I leave in three days. I leave my brothers, my friends, my family all in less than three days.

Honestly? I’m terrified.

Honestly? I have no idea what I’m doing.

Honestly? I’m having a ridiculous amount of doubt. 

But in all honesty, the Lord had been even bigger, even more ridiculous, even more, empowering and that’s all I could have asked for.

As launch approaches at an unbelievably fast pace, the number one question I get is, “What are you doing?”. I think I dread this question. Not kidding. I hate explaining what I’m doing. I sometimes don’t even want to talk about it. As much as I should love and completely adore talking about Jesus and what He’s been doing in my life, that’s not always what comes out. I think a little bit more of my fear starts to take over my words, my tone, my face. I get watery eyed, I start to get jumpy, my anxiety kicks in more than ever. I don’t want people to relate this back to Jesus.

But Y’ALL that’s just the point. 

I don’t have my sh** together. I am freaking out. I am having a hard time stopping ridiculous thoughts run through my head. But Jesus is so cool in the way He shows His faithfulness. He gives me friends who offer to drive 8 hours to meet you at the airport to say goodbye. He gives me a family who understands that I am not ok and I am being exposed to some hurtful spiritual warfare. I am given The Word of the Lord to keep bringing me back to who He is. Who I am in Him. I am not perfect. Because of the way that I am, I will never have my sh** together. I will have some fearful days, but in all that chaos, I have the literal Creator of the Universe to back me up and to balance me out. 

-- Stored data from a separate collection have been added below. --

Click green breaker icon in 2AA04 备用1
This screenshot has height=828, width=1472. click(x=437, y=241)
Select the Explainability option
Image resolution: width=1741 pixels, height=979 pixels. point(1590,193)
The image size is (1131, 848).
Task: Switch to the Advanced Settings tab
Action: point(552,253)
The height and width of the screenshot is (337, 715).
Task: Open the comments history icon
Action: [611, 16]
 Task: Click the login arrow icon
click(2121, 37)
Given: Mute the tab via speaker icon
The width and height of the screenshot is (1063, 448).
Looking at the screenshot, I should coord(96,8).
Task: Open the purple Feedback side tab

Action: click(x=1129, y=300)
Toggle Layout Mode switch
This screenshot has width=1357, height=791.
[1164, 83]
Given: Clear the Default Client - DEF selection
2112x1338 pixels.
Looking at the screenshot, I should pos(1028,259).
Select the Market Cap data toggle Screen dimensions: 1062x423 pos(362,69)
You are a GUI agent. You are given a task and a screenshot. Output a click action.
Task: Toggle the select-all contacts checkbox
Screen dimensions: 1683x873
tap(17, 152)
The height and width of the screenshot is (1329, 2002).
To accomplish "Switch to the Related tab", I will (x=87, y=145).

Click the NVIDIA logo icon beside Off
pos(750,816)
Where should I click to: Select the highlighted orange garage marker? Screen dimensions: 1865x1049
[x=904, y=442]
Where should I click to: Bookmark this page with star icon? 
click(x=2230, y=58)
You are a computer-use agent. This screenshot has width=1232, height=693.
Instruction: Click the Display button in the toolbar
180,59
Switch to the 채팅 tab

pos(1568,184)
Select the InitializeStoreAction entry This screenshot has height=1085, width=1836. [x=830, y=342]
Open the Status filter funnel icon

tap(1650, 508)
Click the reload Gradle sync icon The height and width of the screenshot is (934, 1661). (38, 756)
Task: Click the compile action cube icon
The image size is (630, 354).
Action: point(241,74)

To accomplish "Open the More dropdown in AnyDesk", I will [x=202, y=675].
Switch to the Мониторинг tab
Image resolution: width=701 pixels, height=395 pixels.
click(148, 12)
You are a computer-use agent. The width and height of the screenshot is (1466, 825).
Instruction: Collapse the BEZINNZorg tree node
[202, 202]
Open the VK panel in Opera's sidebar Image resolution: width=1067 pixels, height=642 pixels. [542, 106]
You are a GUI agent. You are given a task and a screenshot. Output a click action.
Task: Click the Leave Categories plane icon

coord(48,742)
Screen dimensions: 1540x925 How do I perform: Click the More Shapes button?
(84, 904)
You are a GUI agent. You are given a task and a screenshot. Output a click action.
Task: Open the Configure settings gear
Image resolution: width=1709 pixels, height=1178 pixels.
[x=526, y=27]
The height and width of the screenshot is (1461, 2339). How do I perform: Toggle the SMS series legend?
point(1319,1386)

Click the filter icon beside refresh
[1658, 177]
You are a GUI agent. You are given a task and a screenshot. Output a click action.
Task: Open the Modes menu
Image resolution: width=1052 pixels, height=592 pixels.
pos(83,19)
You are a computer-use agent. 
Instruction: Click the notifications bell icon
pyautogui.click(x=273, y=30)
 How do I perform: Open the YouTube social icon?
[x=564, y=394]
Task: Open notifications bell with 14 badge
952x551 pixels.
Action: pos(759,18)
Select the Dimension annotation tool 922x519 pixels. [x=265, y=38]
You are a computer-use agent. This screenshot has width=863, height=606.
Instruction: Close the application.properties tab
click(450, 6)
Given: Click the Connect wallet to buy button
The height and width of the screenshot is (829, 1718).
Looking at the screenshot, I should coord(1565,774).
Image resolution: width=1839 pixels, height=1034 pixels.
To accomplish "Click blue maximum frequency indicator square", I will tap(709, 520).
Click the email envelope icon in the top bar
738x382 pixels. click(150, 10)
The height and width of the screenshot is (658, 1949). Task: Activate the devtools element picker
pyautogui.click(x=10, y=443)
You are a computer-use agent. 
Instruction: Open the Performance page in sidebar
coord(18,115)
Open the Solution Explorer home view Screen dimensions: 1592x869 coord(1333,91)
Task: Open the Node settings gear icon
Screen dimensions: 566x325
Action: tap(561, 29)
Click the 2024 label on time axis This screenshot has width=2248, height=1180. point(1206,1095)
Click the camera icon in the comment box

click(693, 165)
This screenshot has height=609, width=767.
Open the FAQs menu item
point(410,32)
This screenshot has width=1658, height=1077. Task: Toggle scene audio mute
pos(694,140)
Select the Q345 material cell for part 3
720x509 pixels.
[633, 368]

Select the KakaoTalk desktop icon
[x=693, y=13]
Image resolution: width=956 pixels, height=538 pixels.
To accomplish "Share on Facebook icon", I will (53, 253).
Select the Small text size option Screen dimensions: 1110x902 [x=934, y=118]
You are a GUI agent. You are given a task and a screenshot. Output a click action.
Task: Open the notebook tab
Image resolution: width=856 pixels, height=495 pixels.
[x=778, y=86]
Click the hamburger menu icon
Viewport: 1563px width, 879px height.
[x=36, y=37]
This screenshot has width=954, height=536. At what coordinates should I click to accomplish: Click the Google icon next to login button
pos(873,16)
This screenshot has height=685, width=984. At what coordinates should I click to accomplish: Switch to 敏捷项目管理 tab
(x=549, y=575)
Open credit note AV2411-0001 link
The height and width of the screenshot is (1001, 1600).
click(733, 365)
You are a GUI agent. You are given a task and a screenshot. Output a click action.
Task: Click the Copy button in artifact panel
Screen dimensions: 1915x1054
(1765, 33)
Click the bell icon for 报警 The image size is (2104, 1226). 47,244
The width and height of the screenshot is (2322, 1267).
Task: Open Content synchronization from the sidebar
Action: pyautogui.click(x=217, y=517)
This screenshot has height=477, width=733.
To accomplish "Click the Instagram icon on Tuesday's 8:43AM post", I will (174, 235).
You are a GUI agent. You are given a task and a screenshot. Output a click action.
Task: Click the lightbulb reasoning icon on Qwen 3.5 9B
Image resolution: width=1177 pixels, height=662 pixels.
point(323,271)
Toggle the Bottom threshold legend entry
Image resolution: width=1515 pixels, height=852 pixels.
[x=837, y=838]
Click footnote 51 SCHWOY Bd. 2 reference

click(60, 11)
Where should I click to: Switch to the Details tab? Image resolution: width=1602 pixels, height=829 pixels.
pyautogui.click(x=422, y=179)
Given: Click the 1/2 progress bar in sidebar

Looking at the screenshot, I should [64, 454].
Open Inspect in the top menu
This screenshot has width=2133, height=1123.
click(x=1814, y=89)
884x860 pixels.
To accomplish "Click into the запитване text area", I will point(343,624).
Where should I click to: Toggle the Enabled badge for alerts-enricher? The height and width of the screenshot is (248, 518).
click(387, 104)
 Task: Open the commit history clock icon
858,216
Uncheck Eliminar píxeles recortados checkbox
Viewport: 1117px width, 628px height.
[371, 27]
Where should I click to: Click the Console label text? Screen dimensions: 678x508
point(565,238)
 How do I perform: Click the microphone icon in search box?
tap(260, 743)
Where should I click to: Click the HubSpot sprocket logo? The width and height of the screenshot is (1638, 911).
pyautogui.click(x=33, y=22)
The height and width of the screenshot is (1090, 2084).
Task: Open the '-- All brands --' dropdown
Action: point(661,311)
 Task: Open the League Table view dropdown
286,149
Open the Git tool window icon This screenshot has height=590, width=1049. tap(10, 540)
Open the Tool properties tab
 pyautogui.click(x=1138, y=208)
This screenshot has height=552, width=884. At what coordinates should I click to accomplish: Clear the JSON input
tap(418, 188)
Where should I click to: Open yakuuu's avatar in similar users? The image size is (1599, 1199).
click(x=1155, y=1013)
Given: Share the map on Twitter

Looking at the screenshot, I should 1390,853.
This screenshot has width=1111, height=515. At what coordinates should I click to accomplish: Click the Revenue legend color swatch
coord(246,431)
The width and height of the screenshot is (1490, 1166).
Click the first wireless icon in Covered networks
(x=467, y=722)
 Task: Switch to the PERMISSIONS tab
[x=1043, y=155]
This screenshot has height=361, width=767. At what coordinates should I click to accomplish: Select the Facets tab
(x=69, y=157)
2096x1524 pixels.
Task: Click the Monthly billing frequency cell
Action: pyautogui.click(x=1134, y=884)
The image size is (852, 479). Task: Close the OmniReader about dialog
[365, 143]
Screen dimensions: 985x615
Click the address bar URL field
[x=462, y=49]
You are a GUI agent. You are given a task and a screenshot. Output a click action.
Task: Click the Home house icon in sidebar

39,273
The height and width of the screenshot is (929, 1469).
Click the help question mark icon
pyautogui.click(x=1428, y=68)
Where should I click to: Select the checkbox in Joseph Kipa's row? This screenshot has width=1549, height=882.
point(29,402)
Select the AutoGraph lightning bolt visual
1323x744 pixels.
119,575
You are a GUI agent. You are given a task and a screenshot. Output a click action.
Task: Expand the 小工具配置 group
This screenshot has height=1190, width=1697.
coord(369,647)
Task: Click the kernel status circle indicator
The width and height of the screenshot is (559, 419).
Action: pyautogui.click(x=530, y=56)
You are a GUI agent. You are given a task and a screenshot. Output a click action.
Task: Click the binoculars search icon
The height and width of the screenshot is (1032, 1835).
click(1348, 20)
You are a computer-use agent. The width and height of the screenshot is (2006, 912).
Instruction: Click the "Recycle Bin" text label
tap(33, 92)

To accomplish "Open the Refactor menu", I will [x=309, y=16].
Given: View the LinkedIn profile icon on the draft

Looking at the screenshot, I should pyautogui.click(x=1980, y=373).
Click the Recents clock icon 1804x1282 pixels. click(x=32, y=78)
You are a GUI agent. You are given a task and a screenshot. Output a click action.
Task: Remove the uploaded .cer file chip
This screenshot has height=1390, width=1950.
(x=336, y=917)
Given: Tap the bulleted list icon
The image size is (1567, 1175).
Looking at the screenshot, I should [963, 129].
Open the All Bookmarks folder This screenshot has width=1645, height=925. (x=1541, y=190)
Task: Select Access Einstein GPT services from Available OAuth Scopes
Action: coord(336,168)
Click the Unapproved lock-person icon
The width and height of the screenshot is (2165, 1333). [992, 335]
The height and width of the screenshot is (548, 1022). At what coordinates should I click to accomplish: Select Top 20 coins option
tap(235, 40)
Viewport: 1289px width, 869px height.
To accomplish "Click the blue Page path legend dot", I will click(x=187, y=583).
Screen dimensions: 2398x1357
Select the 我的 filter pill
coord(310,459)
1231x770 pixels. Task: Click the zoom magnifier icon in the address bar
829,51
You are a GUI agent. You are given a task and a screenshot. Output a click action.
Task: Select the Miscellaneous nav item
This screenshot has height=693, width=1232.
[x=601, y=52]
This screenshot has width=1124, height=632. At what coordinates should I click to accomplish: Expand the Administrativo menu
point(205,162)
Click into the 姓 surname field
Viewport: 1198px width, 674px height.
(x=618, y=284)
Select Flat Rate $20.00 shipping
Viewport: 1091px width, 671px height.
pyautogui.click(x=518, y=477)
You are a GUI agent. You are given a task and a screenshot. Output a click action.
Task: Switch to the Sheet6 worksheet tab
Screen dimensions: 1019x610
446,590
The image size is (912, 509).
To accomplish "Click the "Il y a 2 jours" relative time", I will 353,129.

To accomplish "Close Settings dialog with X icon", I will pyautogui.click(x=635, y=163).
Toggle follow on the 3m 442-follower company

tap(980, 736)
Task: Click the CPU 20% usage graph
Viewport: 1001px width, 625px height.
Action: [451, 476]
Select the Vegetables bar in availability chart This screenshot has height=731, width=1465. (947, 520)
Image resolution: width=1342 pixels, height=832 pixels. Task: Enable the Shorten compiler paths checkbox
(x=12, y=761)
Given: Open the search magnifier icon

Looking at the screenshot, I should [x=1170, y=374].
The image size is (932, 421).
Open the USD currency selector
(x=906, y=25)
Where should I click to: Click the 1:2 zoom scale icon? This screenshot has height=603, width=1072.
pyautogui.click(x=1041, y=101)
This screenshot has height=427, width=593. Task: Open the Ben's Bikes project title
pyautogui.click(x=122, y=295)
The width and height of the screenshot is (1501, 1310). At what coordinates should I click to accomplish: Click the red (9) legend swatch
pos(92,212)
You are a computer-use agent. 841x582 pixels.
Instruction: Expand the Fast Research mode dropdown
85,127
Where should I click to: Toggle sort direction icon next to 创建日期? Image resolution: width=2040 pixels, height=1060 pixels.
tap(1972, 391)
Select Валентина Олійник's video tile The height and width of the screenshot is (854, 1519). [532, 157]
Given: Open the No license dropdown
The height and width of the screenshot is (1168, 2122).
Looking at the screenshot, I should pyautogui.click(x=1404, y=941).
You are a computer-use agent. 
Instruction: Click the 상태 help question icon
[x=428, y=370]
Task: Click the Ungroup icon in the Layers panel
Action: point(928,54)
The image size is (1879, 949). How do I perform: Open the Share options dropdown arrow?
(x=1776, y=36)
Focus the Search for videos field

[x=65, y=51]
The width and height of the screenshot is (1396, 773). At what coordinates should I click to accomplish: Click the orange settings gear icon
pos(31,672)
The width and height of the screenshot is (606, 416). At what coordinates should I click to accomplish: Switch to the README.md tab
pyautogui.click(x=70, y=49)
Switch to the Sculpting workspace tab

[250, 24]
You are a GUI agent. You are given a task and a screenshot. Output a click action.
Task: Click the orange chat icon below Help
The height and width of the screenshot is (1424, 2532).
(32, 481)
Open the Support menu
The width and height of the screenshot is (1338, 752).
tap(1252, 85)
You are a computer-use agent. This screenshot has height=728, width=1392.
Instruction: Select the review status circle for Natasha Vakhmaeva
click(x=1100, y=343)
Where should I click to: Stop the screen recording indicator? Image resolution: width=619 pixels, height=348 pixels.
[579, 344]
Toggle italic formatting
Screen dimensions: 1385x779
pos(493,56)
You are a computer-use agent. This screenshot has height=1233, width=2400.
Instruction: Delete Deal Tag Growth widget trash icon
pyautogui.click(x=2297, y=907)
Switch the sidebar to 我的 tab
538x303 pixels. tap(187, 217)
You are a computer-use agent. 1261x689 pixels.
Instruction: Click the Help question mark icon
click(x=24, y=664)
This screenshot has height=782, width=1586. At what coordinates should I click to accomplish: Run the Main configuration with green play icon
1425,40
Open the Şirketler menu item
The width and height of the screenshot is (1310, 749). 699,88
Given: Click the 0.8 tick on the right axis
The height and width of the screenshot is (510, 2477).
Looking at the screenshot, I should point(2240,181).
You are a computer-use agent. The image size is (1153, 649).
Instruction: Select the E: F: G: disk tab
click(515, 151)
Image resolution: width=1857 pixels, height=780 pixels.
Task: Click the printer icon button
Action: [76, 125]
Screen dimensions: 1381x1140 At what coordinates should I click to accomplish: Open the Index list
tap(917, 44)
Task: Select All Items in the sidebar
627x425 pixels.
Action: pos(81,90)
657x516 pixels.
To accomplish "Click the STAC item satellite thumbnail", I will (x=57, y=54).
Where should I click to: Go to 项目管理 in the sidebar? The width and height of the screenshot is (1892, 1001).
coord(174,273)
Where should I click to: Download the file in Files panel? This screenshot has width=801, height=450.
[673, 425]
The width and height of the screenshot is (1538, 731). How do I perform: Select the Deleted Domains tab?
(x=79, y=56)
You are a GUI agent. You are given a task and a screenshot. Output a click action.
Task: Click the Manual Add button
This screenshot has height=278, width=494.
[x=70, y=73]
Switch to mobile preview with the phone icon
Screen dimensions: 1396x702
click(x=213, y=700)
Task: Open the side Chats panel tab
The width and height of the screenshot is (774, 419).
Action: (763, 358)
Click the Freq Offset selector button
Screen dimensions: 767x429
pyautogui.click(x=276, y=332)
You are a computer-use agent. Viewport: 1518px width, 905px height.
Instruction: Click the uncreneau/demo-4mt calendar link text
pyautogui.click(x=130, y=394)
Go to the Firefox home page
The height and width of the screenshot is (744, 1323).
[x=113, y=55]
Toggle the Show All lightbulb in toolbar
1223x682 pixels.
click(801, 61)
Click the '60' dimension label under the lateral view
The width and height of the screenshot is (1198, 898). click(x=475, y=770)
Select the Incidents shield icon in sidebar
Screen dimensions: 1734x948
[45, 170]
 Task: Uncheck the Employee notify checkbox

Jesus has had an amazing way of pulling me back, a way of telling me to stop and think about Him. What His word wants for me. In Him, I am able to be overflowing with love, faith, and fearlessness, and use the overflow to share with others. 

Three days left. Every “See you in nine months!”, every hug, every tear, every weird hurt, is for salvation and that’s so something to celebrate.